##### Dataset rows #####

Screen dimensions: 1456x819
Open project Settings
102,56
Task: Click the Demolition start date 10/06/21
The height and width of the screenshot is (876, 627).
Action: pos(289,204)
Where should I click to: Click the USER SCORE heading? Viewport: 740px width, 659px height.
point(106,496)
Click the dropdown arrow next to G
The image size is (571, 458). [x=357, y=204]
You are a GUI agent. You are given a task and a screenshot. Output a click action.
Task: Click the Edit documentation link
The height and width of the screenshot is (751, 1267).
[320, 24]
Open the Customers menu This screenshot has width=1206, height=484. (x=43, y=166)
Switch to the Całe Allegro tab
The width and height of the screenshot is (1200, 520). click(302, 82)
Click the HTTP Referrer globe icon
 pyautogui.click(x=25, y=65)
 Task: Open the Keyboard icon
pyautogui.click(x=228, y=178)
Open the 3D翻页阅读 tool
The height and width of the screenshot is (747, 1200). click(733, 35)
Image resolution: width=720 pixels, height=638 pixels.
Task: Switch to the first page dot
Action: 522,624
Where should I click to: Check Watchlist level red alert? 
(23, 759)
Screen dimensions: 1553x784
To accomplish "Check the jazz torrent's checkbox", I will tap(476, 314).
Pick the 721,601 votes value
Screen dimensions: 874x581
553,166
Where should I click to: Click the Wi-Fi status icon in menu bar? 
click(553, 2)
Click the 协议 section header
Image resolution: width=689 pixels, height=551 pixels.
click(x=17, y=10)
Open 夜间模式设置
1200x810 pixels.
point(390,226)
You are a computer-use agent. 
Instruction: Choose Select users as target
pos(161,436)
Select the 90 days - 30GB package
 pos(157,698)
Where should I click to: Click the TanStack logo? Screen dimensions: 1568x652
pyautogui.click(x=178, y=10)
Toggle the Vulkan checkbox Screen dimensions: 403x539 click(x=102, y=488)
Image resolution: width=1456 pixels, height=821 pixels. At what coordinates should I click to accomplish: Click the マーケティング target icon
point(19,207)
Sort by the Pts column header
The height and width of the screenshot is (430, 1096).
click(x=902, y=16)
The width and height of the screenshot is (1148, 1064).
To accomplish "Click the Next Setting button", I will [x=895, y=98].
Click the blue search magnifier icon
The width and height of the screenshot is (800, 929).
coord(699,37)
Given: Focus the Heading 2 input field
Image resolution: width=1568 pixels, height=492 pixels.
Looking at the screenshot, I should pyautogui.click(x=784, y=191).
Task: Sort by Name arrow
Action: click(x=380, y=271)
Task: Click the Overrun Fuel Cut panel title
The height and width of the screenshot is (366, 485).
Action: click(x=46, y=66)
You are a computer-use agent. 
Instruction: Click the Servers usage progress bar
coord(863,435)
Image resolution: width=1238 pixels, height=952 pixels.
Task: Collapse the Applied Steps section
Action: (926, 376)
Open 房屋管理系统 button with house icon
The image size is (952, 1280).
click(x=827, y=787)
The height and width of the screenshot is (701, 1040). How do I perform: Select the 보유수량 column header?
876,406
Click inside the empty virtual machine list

#####

To do:
Could you copy out all of the data above, line for line, with no changes?

Output for this task:
Screen dimensions: 1456x819
Open project Settings
102,56
Task: Click the Demolition start date 10/06/21
The height and width of the screenshot is (876, 627).
Action: pos(289,204)
Where should I click to: Click the USER SCORE heading? Viewport: 740px width, 659px height.
point(106,496)
Click the dropdown arrow next to G
The image size is (571, 458). [x=357, y=204]
You are a GUI agent. You are given a task and a screenshot. Output a click action.
Task: Click the Edit documentation link
The height and width of the screenshot is (751, 1267).
[320, 24]
Open the Customers menu This screenshot has width=1206, height=484. (x=43, y=166)
Switch to the Całe Allegro tab
The width and height of the screenshot is (1200, 520). click(302, 82)
Click the HTTP Referrer globe icon
 pyautogui.click(x=25, y=65)
 Task: Open the Keyboard icon
pyautogui.click(x=228, y=178)
Open the 3D翻页阅读 tool
The height and width of the screenshot is (747, 1200). click(733, 35)
Image resolution: width=720 pixels, height=638 pixels.
Task: Switch to the first page dot
Action: 522,624
Where should I click to: Check Watchlist level red alert? 
(23, 759)
Screen dimensions: 1553x784
To accomplish "Check the jazz torrent's checkbox", I will tap(476, 314).
Pick the 721,601 votes value
Screen dimensions: 874x581
553,166
Where should I click to: Click the Wi-Fi status icon in menu bar? 
click(553, 2)
Click the 协议 section header
Image resolution: width=689 pixels, height=551 pixels.
click(x=17, y=10)
Open 夜间模式设置
1200x810 pixels.
point(390,226)
You are a computer-use agent. 
Instruction: Choose Select users as target
pos(161,436)
Select the 90 days - 30GB package
 pos(157,698)
Where should I click to: Click the TanStack logo? Screen dimensions: 1568x652
pyautogui.click(x=178, y=10)
Toggle the Vulkan checkbox Screen dimensions: 403x539 click(x=102, y=488)
Image resolution: width=1456 pixels, height=821 pixels. At what coordinates should I click to accomplish: Click the マーケティング target icon
point(19,207)
Sort by the Pts column header
The height and width of the screenshot is (430, 1096).
click(x=902, y=16)
The width and height of the screenshot is (1148, 1064).
To accomplish "Click the Next Setting button", I will [x=895, y=98].
Click the blue search magnifier icon
The width and height of the screenshot is (800, 929).
coord(699,37)
Given: Focus the Heading 2 input field
Image resolution: width=1568 pixels, height=492 pixels.
Looking at the screenshot, I should pyautogui.click(x=784, y=191).
Task: Sort by Name arrow
Action: click(x=380, y=271)
Task: Click the Overrun Fuel Cut panel title
The height and width of the screenshot is (366, 485).
Action: click(x=46, y=66)
You are a computer-use agent. 
Instruction: Click the Servers usage progress bar
coord(863,435)
Image resolution: width=1238 pixels, height=952 pixels.
Task: Collapse the Applied Steps section
Action: (926, 376)
Open 房屋管理系统 button with house icon
The image size is (952, 1280).
click(x=827, y=787)
The height and width of the screenshot is (701, 1040). How do I perform: Select the 보유수량 column header?
876,406
Click inside the empty virtual machine list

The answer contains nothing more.